Assignment
In the data below, find the line that contains "Screen dimensions: 1447x840" and the line that contains "Where should I". Copy both, plus every line between them, exactly.

Data under study

▬▬▬▬▬▬▬▬▬▬

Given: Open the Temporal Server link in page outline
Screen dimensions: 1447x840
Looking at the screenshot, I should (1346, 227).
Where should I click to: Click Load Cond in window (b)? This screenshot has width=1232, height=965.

▬▬▬▬▬▬▬▬▬▬

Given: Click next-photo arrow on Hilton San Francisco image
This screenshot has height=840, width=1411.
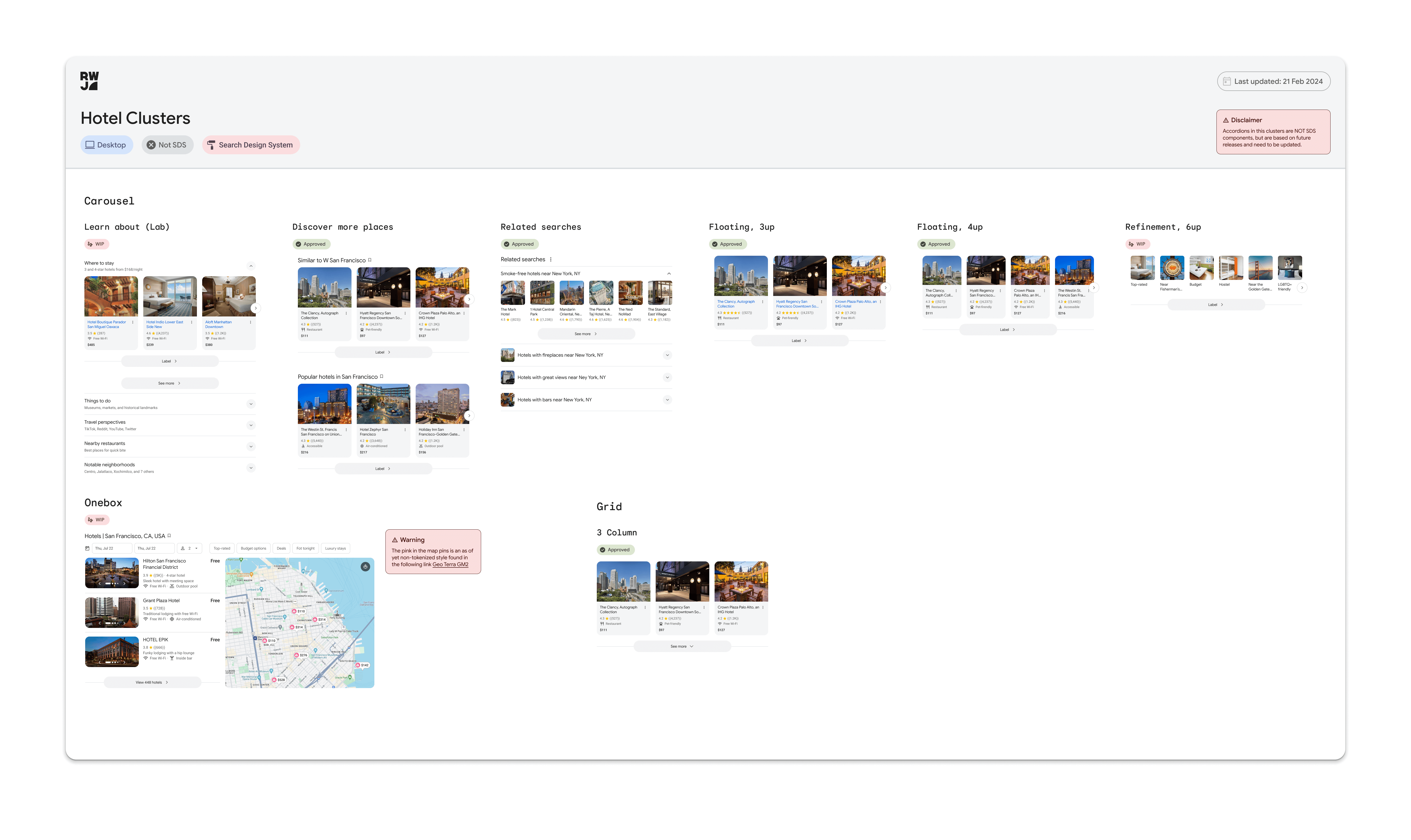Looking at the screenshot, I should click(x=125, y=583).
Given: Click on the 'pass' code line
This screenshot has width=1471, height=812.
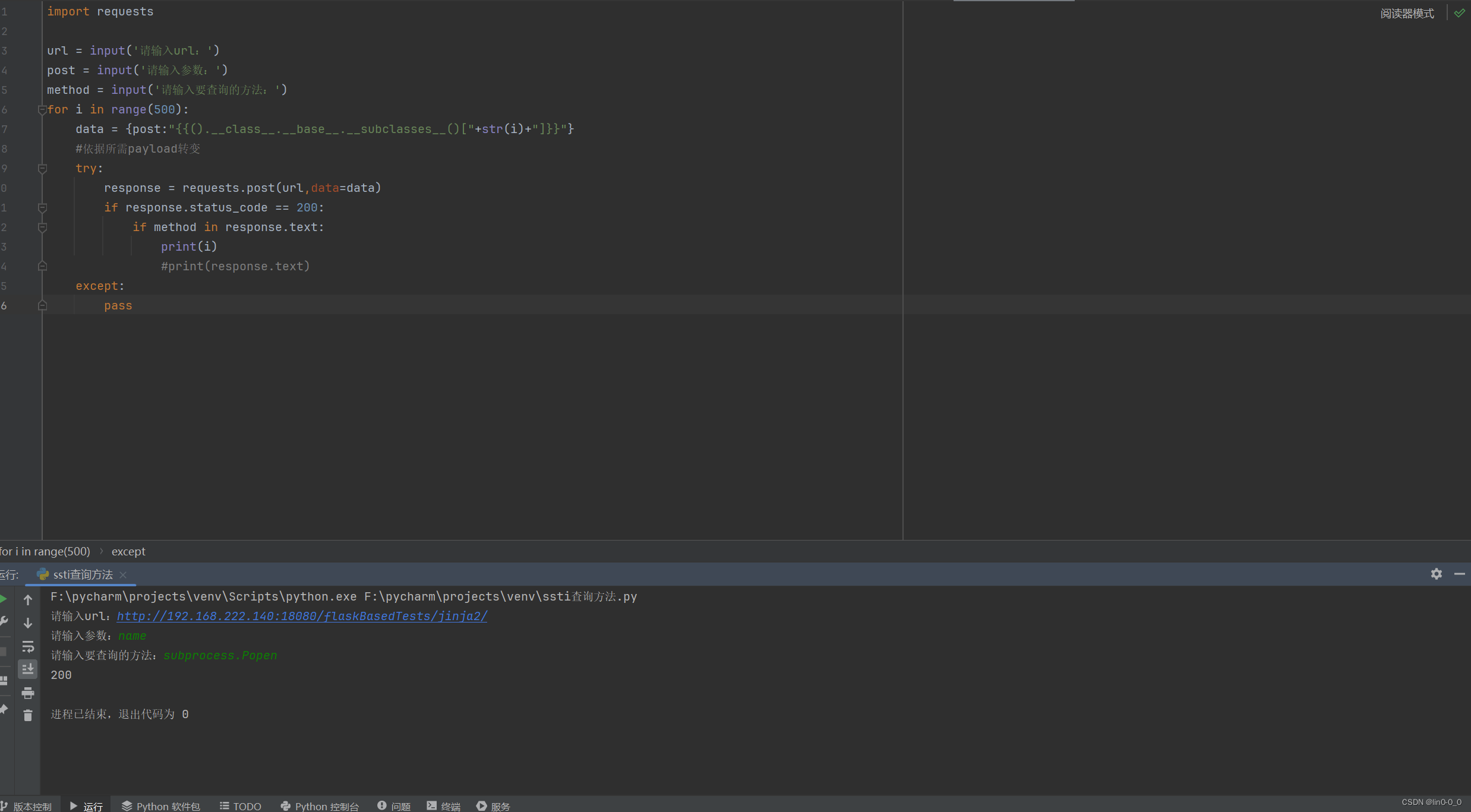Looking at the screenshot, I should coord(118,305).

▬▬▬▬▬▬▬▬▬▬

Answer for this exercise
Screen dimensions: 1447x840
Looking at the screenshot, I should (1346, 227).
Where should I click to: Click Load Cond in window (b)? This screenshot has width=1232, height=965.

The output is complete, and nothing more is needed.